Tammy Ogston
- Full name: Tammy Nicole Ogston
- Born: July 26, 1970 (age 55) Brisbane, Queensland, Australia
- Other occupation: Administrator

Domestic
- Years: League / Role
- 1993–2008: Football Brisbane / Referee
- 1993–2008: Football Queensland / Referee

International
- Years: League / Role
- 1997–2008: FIFA listed / Referee

= Tammy Ogston =

Australian soccer referee

Tammy Ogston (born 26 July 1970) is a former Australian football referee from Brisbane, Queensland.

Ogston began playing football at age 14 before moving into officiating in 1993, aged 23, on recognising that there were not enough officials in her area to cover Women's football games.
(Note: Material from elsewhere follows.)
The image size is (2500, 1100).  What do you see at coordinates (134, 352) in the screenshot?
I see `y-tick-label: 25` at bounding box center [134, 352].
She qualified as a full referee in the Football Brisbane leagues before moving up to Football Queensland.

She was on the FIFA list of international referees between 1997 and 2008, officiating in a number of tournaments around the world including the 2000 Olympic football tournament in Sydney.

Ogston appeared at the 1999 FIFA Women's World Cup and then refereed four matches in the 2003 FIFA Women's World Cup in the US, including the third place decider match between the USA and Canada. She then participated in the 2006 FIFA U-20 Women's World Championship in Russia.

Chosen as one of the referees for the 2007 FIFA Women's World Cup in China, Ogston again refereed four matches including the tournament opener and the final, becoming the first referee in the world to officiate at both of those games in one World Cup competition. She is also the first Australian, male or female, to referee a World Cup Final.

In 2008 she became Australia's first female FIFA Futuro Instructor, involved in development of International, National and local referees; in 2011 Ogston retired from all forms of football.

In 2016, Ogston was admitted to the FFA Football Federation Australia Hall of Fame.